DIRECTIONS FOR THIS TASK:
In the records below, find the line with "Task: Click the Back to Orders link" and the line with "Given: Click the customizer". Print both exactly, along with every line between them, and no other line.

Collected data entries:
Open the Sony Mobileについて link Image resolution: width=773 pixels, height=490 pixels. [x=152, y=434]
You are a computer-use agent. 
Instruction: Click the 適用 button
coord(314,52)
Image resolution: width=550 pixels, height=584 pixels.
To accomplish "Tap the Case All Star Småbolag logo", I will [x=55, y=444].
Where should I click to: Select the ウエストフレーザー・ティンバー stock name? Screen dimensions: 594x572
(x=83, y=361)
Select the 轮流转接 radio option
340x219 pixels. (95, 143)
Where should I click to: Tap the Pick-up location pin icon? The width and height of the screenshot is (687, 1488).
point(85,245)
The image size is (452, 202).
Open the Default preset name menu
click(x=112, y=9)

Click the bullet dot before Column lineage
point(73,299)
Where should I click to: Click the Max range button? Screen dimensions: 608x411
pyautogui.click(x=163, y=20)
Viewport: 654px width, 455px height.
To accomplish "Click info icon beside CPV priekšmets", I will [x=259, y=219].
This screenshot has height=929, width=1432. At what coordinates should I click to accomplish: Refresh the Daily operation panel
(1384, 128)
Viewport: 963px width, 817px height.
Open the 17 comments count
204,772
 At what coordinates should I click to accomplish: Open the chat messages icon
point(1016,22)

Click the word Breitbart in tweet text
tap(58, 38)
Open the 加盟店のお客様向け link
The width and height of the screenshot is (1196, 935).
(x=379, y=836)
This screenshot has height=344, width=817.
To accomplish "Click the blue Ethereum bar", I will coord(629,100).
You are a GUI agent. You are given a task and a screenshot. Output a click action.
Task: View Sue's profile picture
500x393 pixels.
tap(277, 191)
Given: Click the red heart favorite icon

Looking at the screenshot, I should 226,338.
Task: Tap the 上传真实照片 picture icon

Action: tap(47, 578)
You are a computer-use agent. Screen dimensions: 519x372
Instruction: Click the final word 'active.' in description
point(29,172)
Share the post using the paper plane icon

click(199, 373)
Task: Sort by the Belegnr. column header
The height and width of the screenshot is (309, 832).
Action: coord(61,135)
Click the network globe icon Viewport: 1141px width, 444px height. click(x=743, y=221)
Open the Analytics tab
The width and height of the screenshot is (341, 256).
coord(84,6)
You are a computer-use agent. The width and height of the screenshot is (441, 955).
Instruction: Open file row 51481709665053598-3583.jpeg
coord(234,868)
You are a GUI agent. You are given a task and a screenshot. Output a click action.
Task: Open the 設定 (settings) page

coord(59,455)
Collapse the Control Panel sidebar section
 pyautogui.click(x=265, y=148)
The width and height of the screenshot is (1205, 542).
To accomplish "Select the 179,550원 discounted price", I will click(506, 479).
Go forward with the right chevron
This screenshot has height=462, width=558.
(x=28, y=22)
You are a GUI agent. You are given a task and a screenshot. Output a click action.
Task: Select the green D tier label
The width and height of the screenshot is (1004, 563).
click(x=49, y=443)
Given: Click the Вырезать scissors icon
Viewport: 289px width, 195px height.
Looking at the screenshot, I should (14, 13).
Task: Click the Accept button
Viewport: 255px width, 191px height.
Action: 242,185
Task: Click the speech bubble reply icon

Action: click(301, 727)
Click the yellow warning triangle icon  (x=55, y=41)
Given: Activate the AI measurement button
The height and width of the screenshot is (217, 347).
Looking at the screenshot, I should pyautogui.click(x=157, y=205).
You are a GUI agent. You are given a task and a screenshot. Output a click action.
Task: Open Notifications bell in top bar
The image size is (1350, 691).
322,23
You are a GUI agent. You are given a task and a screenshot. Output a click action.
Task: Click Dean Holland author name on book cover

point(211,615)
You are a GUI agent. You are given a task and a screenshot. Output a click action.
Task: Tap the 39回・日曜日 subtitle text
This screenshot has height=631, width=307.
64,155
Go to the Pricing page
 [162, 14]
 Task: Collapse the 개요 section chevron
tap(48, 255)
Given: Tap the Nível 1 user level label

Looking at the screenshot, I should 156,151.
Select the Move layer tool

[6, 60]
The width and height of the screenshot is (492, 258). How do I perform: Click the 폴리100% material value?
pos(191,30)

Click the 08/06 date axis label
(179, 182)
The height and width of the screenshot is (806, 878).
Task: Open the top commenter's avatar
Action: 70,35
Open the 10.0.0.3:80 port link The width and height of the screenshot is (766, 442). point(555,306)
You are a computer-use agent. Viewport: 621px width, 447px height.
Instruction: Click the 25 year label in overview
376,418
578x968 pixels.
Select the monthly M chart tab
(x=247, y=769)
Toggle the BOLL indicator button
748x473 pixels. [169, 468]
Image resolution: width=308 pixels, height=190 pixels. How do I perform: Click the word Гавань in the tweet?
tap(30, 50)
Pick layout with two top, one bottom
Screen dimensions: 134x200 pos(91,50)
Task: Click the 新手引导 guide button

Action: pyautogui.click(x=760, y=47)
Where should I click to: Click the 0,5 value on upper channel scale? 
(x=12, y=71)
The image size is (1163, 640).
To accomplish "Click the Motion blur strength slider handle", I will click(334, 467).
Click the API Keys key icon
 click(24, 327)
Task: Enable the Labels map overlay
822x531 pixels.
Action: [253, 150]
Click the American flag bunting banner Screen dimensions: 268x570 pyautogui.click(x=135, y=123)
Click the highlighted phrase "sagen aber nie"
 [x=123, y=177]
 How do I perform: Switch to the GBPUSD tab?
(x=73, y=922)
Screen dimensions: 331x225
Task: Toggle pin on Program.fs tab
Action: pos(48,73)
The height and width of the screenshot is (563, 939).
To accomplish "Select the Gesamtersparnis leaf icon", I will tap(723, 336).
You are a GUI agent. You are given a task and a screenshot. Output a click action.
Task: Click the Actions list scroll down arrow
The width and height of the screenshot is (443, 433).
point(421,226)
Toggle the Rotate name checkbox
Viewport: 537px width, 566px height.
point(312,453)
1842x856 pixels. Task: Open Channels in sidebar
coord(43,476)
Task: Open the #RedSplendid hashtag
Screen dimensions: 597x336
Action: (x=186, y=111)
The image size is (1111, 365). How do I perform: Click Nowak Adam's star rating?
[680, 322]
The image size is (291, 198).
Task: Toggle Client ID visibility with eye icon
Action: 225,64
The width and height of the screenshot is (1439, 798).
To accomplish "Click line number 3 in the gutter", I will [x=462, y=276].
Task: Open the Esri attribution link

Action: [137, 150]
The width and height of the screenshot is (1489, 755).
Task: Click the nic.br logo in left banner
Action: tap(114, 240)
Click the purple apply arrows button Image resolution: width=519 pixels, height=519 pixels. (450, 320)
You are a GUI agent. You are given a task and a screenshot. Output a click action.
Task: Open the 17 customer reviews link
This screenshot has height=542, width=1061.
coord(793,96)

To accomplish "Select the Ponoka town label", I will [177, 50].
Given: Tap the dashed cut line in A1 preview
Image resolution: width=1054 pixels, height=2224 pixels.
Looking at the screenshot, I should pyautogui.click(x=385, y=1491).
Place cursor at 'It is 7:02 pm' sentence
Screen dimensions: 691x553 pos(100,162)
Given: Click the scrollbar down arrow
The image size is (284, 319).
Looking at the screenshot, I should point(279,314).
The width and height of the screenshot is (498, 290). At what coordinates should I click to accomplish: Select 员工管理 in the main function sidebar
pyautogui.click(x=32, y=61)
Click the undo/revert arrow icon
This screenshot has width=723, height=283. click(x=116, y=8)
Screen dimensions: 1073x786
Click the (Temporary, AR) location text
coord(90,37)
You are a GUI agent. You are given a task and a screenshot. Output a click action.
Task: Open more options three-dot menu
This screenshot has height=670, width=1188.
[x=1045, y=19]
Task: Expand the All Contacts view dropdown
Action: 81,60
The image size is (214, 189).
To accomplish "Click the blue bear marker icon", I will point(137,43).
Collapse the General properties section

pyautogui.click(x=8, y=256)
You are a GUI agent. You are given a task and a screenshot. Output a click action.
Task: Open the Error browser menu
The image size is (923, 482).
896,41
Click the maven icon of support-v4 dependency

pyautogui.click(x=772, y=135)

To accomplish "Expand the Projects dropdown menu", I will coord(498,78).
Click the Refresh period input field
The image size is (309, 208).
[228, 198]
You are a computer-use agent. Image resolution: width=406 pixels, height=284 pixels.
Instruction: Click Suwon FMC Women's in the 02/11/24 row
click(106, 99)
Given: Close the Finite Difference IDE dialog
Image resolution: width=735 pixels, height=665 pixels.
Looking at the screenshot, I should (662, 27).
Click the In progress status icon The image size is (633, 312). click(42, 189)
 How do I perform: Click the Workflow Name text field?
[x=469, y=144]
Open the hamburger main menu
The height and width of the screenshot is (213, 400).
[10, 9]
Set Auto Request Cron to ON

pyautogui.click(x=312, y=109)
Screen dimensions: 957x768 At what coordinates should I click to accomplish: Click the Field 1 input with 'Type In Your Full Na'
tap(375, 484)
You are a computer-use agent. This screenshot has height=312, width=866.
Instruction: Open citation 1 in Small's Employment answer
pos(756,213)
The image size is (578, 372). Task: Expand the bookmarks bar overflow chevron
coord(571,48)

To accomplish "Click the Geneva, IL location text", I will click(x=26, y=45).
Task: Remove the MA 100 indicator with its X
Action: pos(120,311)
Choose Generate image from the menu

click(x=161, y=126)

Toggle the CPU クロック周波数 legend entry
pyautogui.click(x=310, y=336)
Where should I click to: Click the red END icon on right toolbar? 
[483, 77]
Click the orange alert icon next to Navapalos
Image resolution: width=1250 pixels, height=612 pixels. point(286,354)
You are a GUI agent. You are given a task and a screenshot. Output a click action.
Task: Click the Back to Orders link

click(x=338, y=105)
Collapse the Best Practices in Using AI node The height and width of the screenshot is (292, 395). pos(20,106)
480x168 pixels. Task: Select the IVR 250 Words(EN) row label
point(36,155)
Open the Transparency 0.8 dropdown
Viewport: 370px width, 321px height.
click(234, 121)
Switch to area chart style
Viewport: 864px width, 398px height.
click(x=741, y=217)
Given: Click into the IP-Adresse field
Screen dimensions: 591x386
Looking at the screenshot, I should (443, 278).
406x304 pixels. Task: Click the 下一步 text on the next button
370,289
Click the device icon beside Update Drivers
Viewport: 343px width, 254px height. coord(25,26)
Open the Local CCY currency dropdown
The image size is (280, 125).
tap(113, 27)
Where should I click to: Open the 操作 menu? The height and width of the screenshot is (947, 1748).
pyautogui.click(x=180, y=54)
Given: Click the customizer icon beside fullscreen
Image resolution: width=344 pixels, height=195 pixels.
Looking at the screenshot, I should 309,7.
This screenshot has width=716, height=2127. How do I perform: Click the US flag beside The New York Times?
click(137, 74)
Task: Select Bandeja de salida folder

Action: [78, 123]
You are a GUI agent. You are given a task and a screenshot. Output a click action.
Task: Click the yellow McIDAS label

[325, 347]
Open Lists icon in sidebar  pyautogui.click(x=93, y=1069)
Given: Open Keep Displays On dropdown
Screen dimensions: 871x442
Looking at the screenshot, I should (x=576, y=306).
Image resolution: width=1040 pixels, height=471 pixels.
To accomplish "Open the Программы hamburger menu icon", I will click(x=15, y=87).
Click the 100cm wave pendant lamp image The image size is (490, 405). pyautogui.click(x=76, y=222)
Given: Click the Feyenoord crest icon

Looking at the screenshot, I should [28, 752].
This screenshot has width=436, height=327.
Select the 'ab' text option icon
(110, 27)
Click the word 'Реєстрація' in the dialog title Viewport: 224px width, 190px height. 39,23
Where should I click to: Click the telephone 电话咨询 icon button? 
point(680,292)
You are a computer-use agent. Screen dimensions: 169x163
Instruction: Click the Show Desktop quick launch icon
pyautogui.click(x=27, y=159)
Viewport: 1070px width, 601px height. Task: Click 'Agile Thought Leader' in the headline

RESPONSE AREA:
Task: Click the Back to Orders link

click(x=338, y=105)
Collapse the Best Practices in Using AI node The height and width of the screenshot is (292, 395). pos(20,106)
480x168 pixels. Task: Select the IVR 250 Words(EN) row label
point(36,155)
Open the Transparency 0.8 dropdown
Viewport: 370px width, 321px height.
click(234, 121)
Switch to area chart style
Viewport: 864px width, 398px height.
click(x=741, y=217)
Given: Click into the IP-Adresse field
Screen dimensions: 591x386
Looking at the screenshot, I should (443, 278).
406x304 pixels. Task: Click the 下一步 text on the next button
370,289
Click the device icon beside Update Drivers
Viewport: 343px width, 254px height. coord(25,26)
Open the Local CCY currency dropdown
The image size is (280, 125).
tap(113, 27)
Where should I click to: Open the 操作 menu? The height and width of the screenshot is (947, 1748).
pyautogui.click(x=180, y=54)
Given: Click the customizer icon beside fullscreen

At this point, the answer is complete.